When this flag is set, ToyVMM's Rx-related processing follows the following strategy:
- When
RX_QUEUE_EVENT
is triggered, indicating that the Rx Virtqueue is ready to receive data from the guest, data is immediately retrieved from the Tap device, and processing continues. If processing is completed at this point, the flag is cleared. - When
TAP_RX_EVENT
is triggered, processing is temporarily paused to check the status of the Rx Virtqueue. If processing can proceed, it continues, and if processing is completed, the flag is cleared. If processing cannot proceed or the amount of data in the Virtqueue is smaller than the received data, the flag is not cleared, and it waits for the Rx Virtqueue to be ready again.
When Tap Reception Exceeds the Prepared Rx Virtqueue
Another case to consider is when the data received by Tap exceeds the capacity of the prepared Virtqueue, as briefly mentioned above. In this case, the strategy is essentially the same, and the processing is temporarily interrupted until the next Virtqueue is prepared, controlled by the deferred_rx
flag. When the Virtqueue is ready, processing resumes.
Verification of virtio-net Operation
Let's test whether communication between the host and guest is possible using the implemented Virtio
mechanism and the Network Device. Below is the result of executing the ip addr
command inside the guest. eth0
is recognized as a virtual NIC.
localhost:~# ip addr
1: lo: <LOOPBACK,UP,LOWER_UP> mtu 65536 qdisc noqueue state UNKNOWN group default qlen 1000
link/loopback 00:00:00:00:00:00 brd 00:00:00:00:00:00
inet 127.0.0.1/8 scope host lo
valid_lft forever preferred_lft forever
inet6 ::1/128 scope host
valid_lft forever preferred_lft forever
2: eth0: <BROADCAST,MULTICAST,UP,LOWER_UP> mtu 1500 qdisc pfifo_fast state UP group default qlen 1000
link/ether 02:32:22:01:57:33 brd ff:ff:ff:ff:ff:ff
inet6 fe80::32:22ff:fe01:5733/64 scope link
valid_lft forever preferred_lft forever
Let's also check on the host side. In ToyVMM, a Tap device is created on the host side. So assign an IP address (192.168.0.10/24
).
140: vmtap0: <BROADCAST,UP,LOWER_UP> mtu 1500 qdisc fq_codel state UNKNOWN group default qlen 1000
link/ether c6:69:6d:65:05:cf brd ff:ff:ff:ff:ff:ff
inet 192.168.0.10/24 brd 192.168.0.255 scope global vmtap0
valid_lft forever preferred_lft forever
Additionally, assign an IP address to the guest side. Here, an address within the same subnet range as the host is assigned.
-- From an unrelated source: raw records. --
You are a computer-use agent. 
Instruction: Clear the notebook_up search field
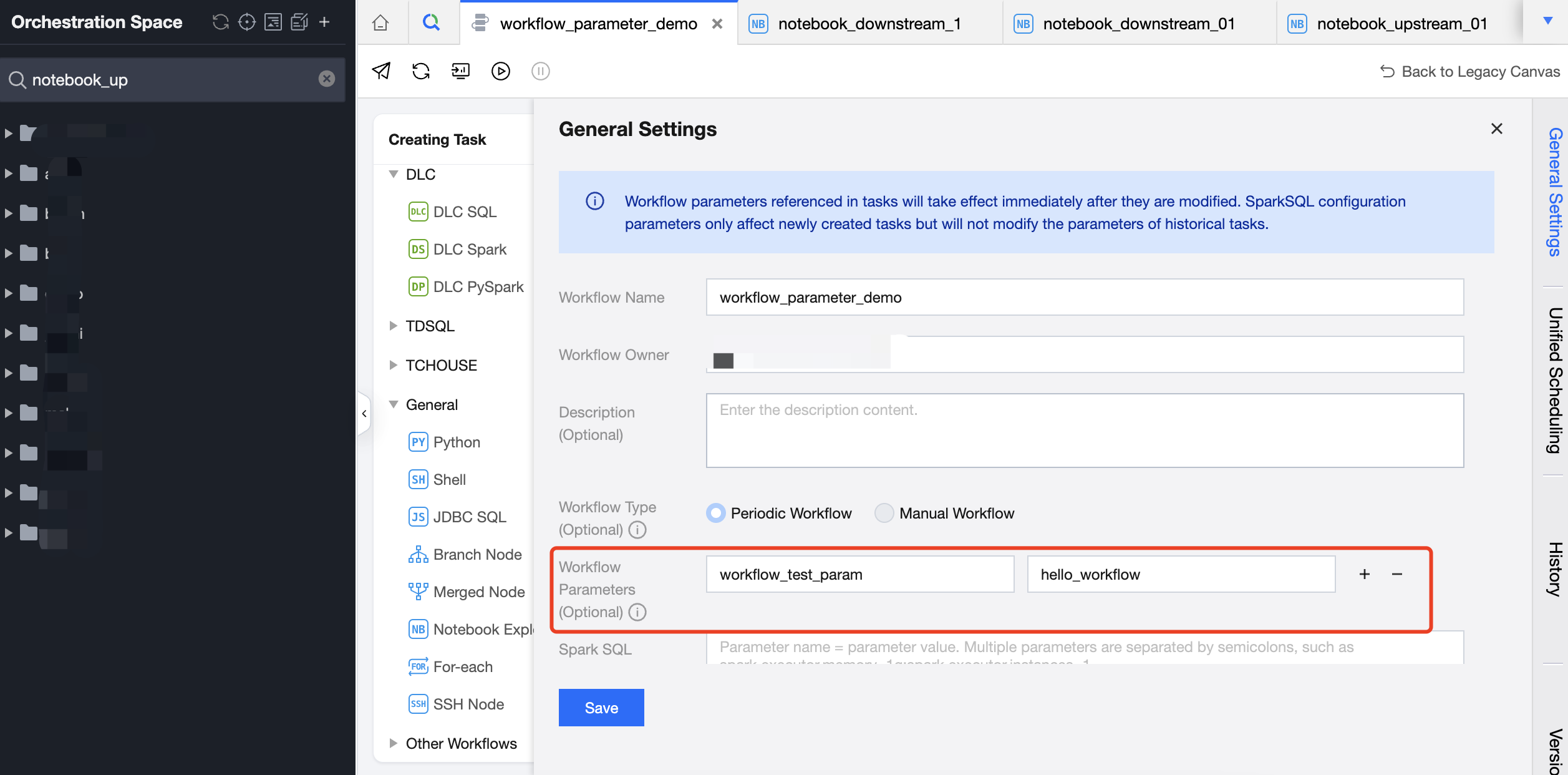[327, 79]
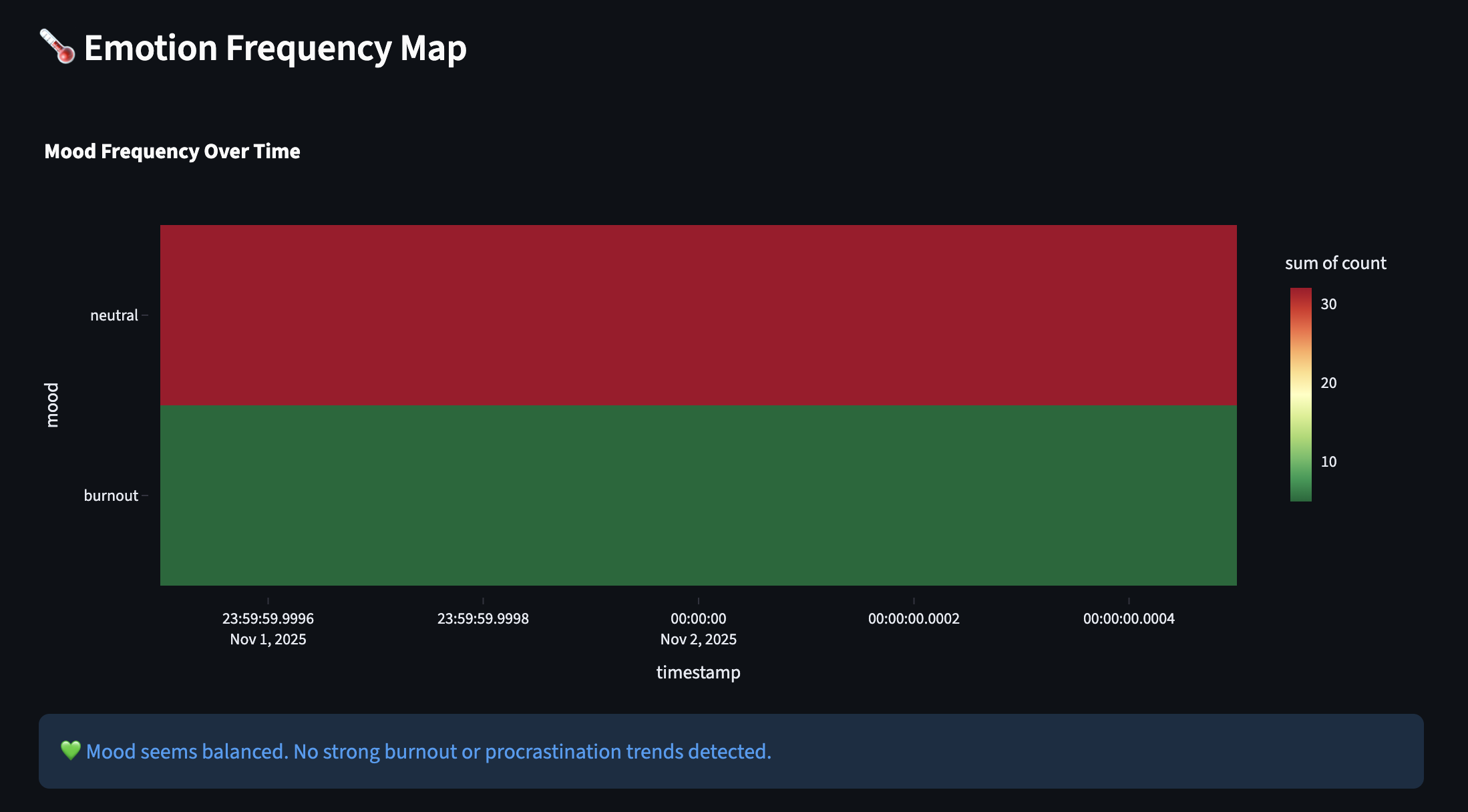Viewport: 1468px width, 812px height.
Task: Click the green burnout heatmap band
Action: 698,495
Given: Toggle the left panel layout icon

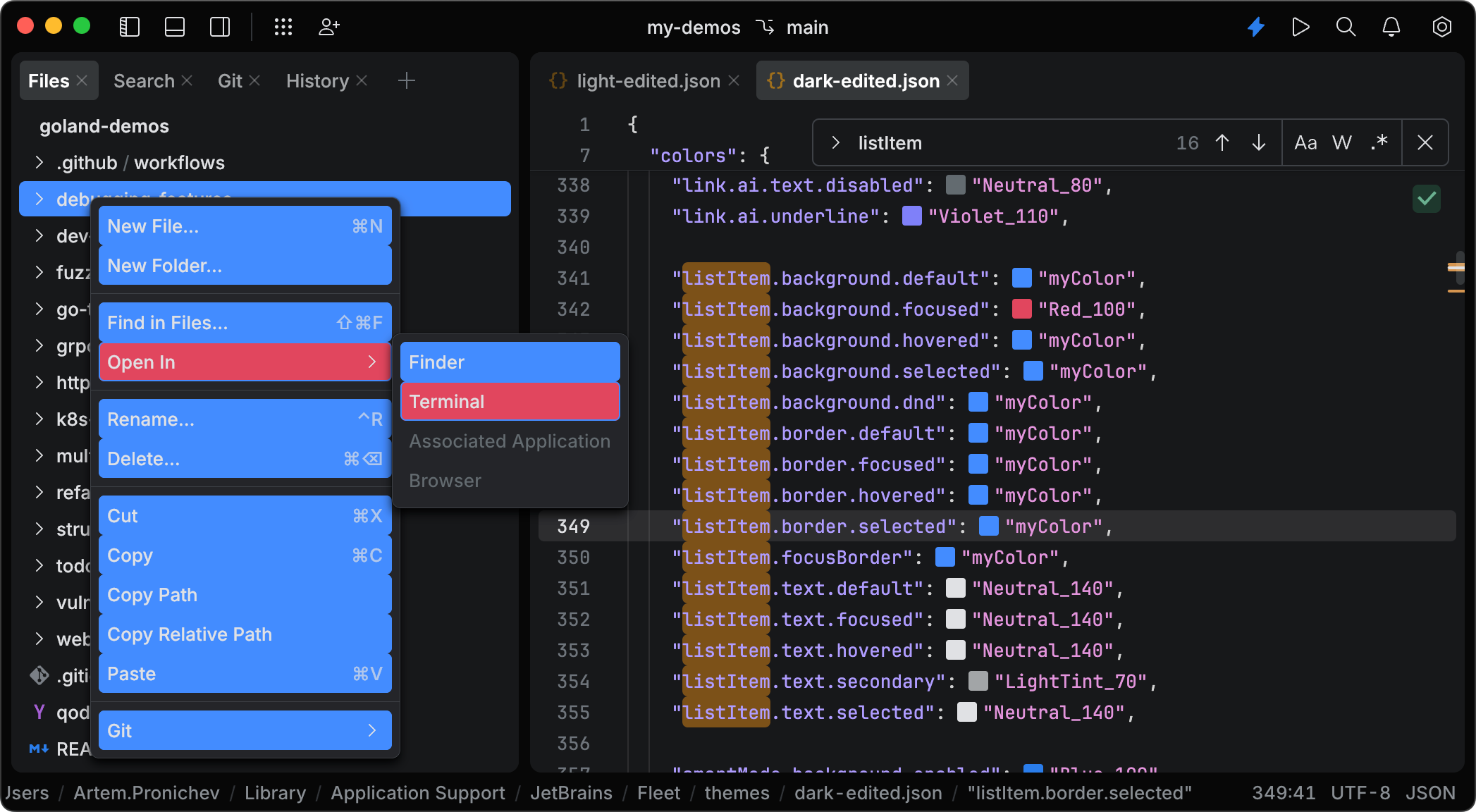Looking at the screenshot, I should 129,27.
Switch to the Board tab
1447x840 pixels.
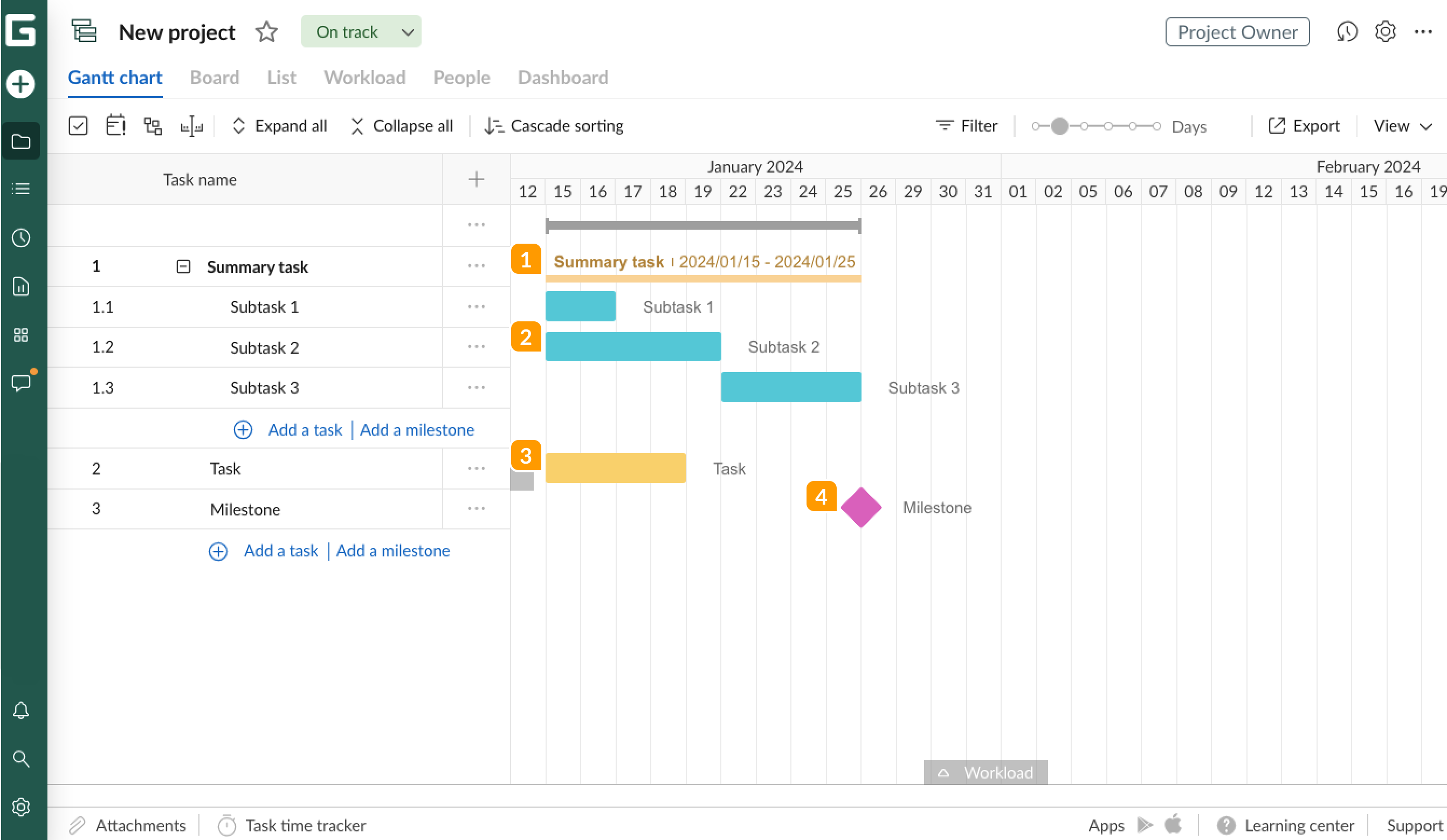click(x=214, y=78)
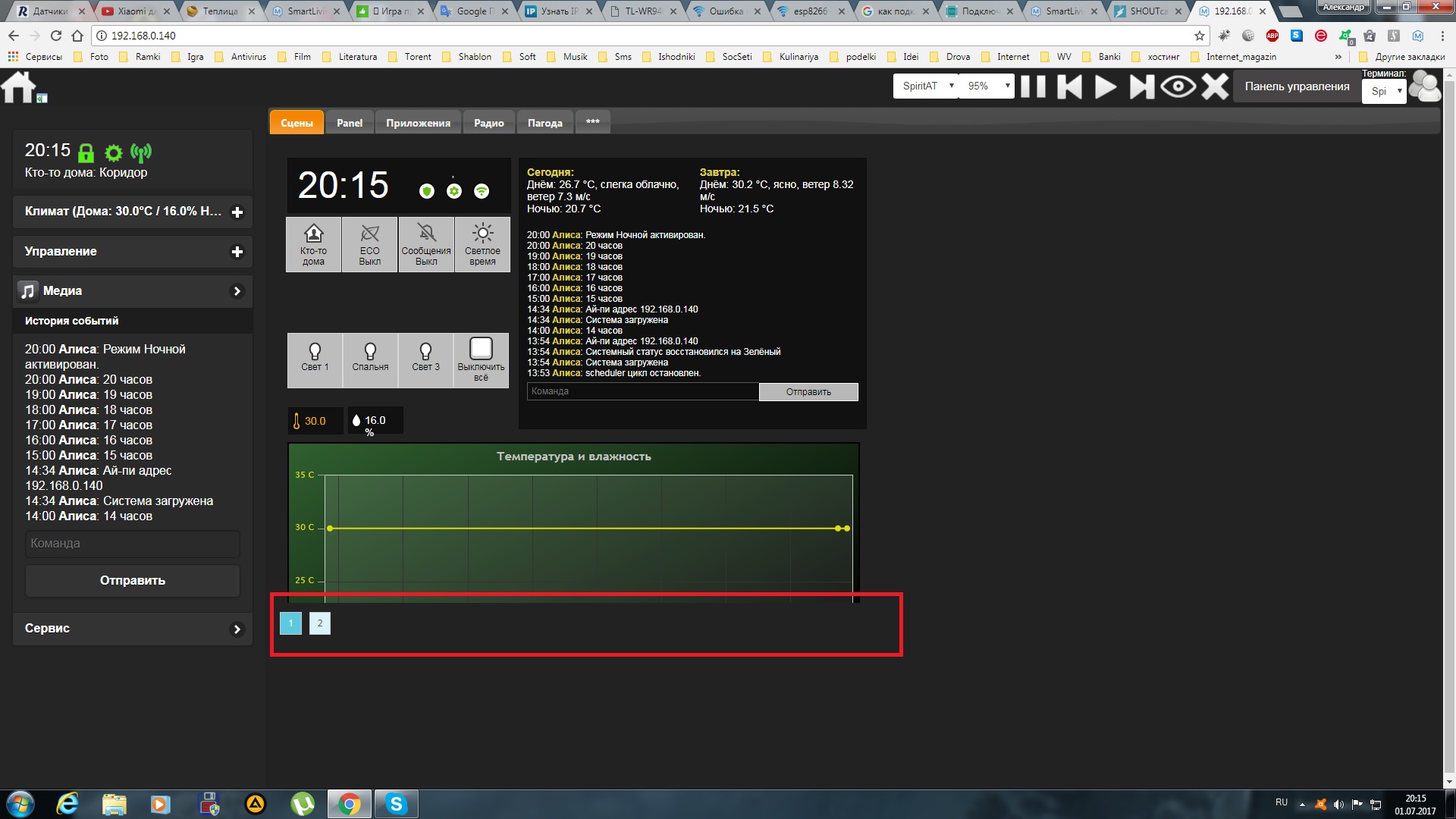Go to scene page 2
The width and height of the screenshot is (1456, 819).
[x=320, y=623]
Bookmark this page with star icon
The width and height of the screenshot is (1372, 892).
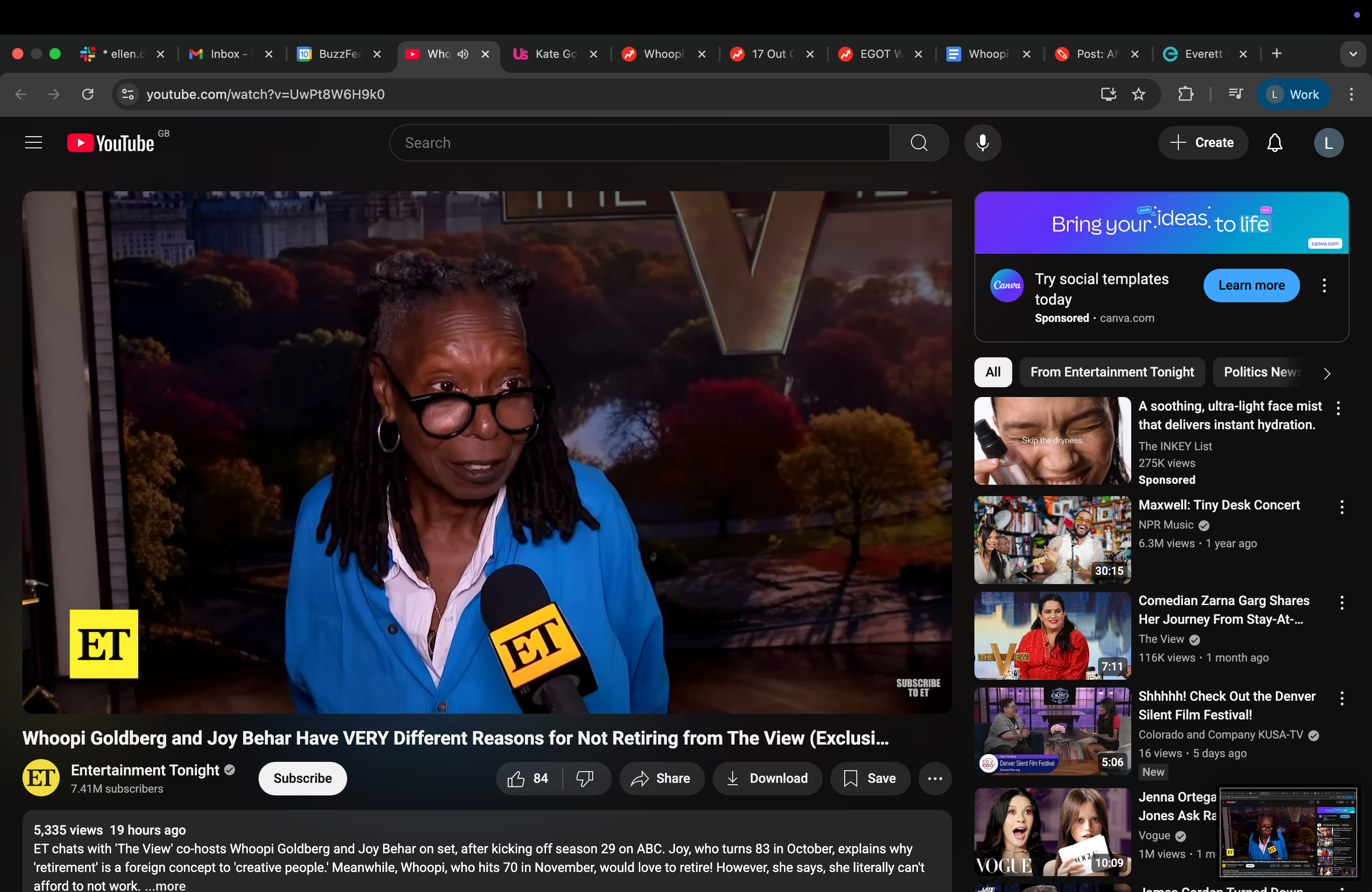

localhost:~# ip addr add 192.168.0.11/24 dev eth0
Now that everything is set up, let's ping the IP address of the host's Tap interface from within the guest. You should receive responses as follows:
localhost:~# ping -c 5 192.168.0.10
PING 192.168.0.10 (192.168.0.10): 56 data bytes
64 bytes from 192.168.0.10: seq=0 ttl=64 time=0.394 ms
64 bytes from 192.168.0.10: seq=1 ttl=64 time=0.335 ms
64 bytes from 192.168.0.10: seq=2 ttl=64 time=0.334 ms
64 bytes from 192.168.0.10: seq=3 ttl=64 time=0.321 ms
64 bytes from 192.168.0.10: seq=4 ttl=64 time=0.330 ms
--- 192.168.0.10 ping statistics ---
5 packets transmitted, 5 packets received, 0% packet loss
round-trip min/avg/max = 0.321/0.342/0.394 ms
Conversely, if you ping the IP address of the virtio-net
interface in the guest from the host, you should also receive responses:
[mmichish@mmichish ~]$ ping -c 5 192.168.0.11
PING 192.168.0.11 (192.168.0.11) 56(84) bytes of data.
64 bytes from 192.168.0.11: icmp_seq=1 ttl=64 time=0.410 ms
64 bytes from 192.168.0.11: icmp_seq=2 ttl=64 time=0.366 ms
64 bytes from 192.168.0.11: icmp_seq=3 ttl=64 time=0.385 ms
64 bytes from 192.168.0.11: icmp_seq=4 ttl=64 time=0.356 ms
64 bytes from 192.168.0.11: icmp_seq=5 ttl=64 time=0.376 ms
--- 192.168.0.11 ping statistics ---
5 packets transmitted, 5 received, 0% packet loss, time 4114ms
rtt min/avg/max/mdev = 0.356/0.378/0.410/0.028 ms
Although this is a simple confirmation using ICMP, it confirms that communication is functioning properly!